Without using the Invariance of Domain result, I want to show that such an f cannot exist. Here is what I did:
Assume that there is an $f: \mathbb{R}^2 \to \mathbb{R}^n \ , n>2$ that is homeomorphic.
Consider $U = \left\lbrace x\in\mathbb{R}^2: r\leq \|x\| \leq R \text{ for some } 0<r<R \right\rbrace$ and $ f: \mathbb{R}^2 \setminus{U} \to \mathbb{R}^n \setminus f(U)$.
The inverse of f is continuous, but $\mathbb{R}^n\setminus f(U)$ is simply connected and the pre-image is not!
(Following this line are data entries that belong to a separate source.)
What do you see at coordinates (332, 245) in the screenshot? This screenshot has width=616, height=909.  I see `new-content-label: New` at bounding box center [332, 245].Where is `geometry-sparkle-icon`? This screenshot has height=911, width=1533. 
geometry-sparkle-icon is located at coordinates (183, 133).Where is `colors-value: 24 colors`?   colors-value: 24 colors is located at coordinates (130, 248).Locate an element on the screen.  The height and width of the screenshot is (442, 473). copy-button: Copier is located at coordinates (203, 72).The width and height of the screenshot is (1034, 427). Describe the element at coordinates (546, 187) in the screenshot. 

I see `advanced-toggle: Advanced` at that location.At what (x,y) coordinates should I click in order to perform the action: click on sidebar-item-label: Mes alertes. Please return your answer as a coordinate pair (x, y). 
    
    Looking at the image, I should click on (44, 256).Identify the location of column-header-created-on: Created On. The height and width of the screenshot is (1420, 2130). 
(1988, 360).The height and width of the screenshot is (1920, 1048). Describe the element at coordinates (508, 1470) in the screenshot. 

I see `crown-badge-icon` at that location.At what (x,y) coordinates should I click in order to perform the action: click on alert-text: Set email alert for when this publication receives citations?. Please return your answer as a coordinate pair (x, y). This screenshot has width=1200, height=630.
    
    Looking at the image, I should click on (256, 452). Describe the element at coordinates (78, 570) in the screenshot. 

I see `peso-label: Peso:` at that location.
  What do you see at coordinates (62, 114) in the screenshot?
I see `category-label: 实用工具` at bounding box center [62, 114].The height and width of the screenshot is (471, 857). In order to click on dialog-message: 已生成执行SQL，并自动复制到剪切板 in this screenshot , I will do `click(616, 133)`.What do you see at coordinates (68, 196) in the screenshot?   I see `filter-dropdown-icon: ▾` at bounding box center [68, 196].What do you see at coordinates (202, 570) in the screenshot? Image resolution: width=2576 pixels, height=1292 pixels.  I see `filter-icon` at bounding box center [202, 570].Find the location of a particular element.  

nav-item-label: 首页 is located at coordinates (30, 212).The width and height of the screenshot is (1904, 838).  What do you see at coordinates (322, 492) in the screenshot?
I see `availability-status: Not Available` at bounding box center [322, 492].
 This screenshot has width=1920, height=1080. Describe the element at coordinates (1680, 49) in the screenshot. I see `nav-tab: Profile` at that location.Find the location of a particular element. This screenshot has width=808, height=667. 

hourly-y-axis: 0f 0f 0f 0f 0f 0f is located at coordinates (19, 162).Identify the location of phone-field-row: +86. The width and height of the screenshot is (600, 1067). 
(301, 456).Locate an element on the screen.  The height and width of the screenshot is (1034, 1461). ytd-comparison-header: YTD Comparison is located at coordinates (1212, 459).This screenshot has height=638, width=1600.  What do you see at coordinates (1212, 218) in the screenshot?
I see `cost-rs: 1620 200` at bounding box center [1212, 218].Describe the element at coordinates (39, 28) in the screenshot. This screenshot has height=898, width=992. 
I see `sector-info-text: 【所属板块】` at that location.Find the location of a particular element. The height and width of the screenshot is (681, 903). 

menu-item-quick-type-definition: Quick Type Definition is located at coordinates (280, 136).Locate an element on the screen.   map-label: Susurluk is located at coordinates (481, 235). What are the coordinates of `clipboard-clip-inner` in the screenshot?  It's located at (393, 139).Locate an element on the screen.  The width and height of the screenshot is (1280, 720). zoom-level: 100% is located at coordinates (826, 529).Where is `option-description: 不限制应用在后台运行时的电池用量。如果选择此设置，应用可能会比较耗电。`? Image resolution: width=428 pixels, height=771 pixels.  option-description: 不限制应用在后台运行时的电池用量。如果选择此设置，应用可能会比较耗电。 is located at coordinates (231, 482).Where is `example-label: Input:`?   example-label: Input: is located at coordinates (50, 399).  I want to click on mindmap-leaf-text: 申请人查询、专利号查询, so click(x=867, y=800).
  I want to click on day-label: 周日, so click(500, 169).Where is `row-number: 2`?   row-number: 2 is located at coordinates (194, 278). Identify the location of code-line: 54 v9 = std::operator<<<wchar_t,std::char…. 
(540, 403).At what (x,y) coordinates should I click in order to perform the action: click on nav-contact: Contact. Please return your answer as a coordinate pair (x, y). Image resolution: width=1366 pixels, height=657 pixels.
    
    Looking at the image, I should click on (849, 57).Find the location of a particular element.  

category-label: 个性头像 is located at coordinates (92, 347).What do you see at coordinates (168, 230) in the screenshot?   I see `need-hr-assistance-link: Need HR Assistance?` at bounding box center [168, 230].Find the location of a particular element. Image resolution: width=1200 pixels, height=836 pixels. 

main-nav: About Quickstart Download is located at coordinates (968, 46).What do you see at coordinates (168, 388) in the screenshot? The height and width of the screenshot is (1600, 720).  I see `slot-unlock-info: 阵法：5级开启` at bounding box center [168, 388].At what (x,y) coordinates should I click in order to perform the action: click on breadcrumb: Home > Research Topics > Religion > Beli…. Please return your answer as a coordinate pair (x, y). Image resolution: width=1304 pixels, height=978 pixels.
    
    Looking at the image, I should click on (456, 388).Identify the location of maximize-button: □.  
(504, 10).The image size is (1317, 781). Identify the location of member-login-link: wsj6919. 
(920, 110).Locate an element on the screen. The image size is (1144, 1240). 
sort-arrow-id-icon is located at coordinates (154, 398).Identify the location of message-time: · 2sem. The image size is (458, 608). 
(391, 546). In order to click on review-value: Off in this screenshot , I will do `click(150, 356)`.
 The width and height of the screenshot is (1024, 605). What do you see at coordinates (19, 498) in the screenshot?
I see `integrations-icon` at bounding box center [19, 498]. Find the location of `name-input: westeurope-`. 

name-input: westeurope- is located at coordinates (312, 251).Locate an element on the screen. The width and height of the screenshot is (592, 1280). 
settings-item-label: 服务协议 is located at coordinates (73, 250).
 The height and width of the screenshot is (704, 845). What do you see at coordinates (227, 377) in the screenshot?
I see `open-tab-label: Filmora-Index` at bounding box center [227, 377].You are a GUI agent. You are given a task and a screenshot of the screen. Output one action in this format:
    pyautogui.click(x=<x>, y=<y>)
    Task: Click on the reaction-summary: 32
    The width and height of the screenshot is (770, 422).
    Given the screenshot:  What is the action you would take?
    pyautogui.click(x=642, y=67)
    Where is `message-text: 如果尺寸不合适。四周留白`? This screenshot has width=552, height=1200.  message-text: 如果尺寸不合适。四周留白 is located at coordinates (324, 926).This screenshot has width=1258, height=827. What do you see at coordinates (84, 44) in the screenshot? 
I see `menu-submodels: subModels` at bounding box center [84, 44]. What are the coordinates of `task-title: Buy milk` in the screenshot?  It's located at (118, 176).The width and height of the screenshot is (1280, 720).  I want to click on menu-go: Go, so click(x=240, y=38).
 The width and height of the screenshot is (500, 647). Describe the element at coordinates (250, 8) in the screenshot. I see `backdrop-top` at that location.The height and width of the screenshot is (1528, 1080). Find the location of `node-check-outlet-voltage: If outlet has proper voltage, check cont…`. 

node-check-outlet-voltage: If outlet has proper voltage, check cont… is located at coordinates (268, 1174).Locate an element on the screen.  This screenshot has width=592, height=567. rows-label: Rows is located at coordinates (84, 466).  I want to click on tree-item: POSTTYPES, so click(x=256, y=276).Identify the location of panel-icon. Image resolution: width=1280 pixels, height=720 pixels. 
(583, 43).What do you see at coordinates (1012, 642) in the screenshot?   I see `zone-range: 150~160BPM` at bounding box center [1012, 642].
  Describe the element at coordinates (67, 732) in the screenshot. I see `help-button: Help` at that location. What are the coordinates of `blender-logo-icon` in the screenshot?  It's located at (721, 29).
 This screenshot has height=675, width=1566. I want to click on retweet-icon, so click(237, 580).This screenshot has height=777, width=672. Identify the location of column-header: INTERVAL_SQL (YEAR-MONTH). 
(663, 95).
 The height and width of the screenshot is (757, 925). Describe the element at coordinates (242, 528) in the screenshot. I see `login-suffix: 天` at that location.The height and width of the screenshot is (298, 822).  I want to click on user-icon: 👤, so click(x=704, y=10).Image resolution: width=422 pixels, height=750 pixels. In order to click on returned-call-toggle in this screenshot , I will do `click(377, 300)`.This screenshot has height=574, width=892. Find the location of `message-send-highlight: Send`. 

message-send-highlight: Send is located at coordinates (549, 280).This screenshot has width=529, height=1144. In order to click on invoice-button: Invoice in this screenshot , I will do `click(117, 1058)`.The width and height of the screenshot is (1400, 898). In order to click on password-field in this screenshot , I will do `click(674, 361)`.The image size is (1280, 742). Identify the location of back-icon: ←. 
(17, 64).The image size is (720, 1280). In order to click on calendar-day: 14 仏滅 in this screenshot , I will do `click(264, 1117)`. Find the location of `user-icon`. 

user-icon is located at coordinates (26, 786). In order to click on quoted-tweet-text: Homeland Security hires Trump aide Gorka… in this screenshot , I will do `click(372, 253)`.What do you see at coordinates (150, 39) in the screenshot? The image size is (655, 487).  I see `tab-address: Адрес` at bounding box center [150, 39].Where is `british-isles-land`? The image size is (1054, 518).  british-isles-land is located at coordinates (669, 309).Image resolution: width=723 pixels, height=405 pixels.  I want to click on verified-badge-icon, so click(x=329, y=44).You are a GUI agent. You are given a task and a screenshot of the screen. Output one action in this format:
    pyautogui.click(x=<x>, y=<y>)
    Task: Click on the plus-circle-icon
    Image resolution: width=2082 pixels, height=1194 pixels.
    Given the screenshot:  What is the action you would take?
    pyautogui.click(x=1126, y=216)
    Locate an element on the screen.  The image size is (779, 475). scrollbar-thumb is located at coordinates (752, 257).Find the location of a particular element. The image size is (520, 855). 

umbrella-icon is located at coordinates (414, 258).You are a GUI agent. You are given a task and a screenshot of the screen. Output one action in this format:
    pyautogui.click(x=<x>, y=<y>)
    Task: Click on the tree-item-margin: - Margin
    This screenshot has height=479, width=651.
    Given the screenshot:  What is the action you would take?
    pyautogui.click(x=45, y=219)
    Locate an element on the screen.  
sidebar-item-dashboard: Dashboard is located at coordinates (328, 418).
What is wrong with this argument? I understand that $f(U)$ doesn't necessarily have to be an annulus, but slap on some continuous $g: \mathbb{R}^n \to \mathbb{R}^n$ and it will be one.
Also, I was suggested that creating a quotient space can reduce the case back to $\mathbb{R}^2$ to $\mathbb{R}$. I thought about two equivalence relation:
$x \sim y \iff \|x\|= \|y\|$ w.r.t. Euclidean norm.
$(x_{1},x_{2}) = x$; $x \sim y \iff x_{1}= y_{1}$
Would either of these be alright? I am aware the first one creates a half line. I have had no practice with quotient space so I'd rather not dabble in it, to be honest.
Thanks.
The issue with your argument goes like this: the annulus $U$ is homotopic to a circle, and since $f$ is a homeomorphism its image $f(U)$ is also homotopic to a circle. This means that unless $f$ is the constant map, $\mathbb{R}^n\setminus f(U)$ amounts to $\mathbb{R}^n$ minus a wedge of circles, which is not simply connected. For example, think of a loop that links nontrivially with one of these circles; this loop cannot contract to a point.
Like William suggests, taking away a single point is the better strategy here.